Fitness penalties for ovipositing more eggs than successfully develop relate to the parasite's egg number, or capacity to produce eggs, and the scarcity of host individuals to parasitize(Weisser and Houston, 1993). C. congregata, a pro-ovigenic koinobiont (Godfrey, 1994; Quickie, 1997) eclosing to the adult stage with very large numbers of eggs, so that the fitness penalties for ovipositing too many eggs may be minimal if hosts are scarce. C. congregata parasitizes a variety of Sphingid moth larvae(Gilmore, 1938a), which generally display wide dispersal patterns. M. sexta deposit eggs in patches, but patches can be widely distributed and individual gravid female moths may fly continuously over an entire night(Gilmore, 1938b). In cultivated cotton, moths lay one to five eggs on individual plants and females have as many as 2000 eggs. In the case of wild host plants, principally solanaceous species, patches would be even more widely distributed. Because over a rather wide variation in nutritional conditions the number and biomass of emerged parasites is nearly constant, deposition of excess eggs by C. congregata may not be adaptive, but neither may it be detrimental.

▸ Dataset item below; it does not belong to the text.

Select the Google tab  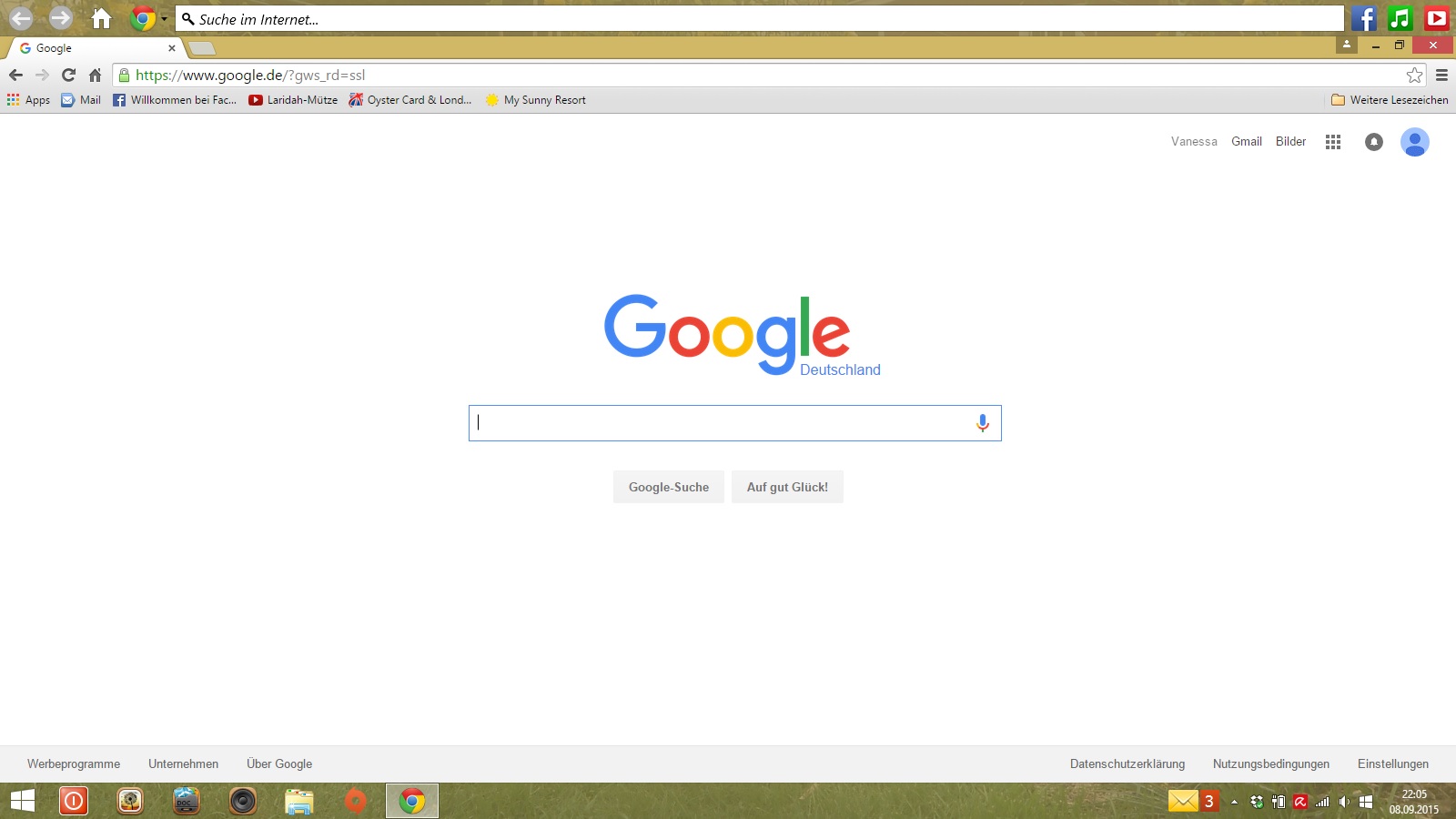91,48
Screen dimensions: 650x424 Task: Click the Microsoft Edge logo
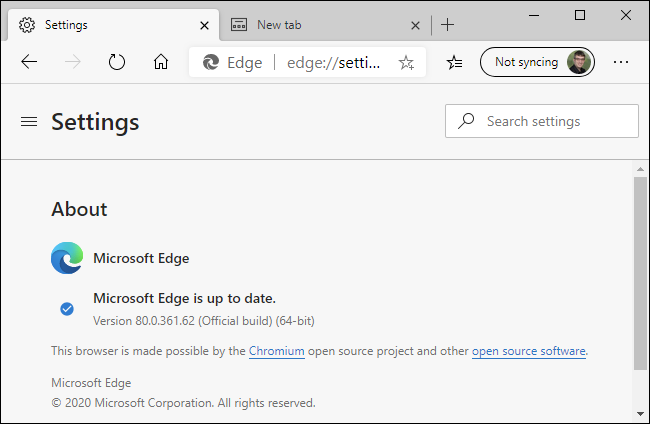(x=67, y=258)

The potential adaptiveness of superparasitism may differ depending on whether superparasitism is due to multiple parasitization by an individual parasitoid,self-superparasitism, or is due to conspecific superparasitism, parasitization by more than one parasitoid (van Alphen and Visser, 1990). Our casual observation during the present study is that superparasitism was principally conspecific. In either case, however,superparasitism may be adaptive for an individual parasitoid competing for scarce hosts.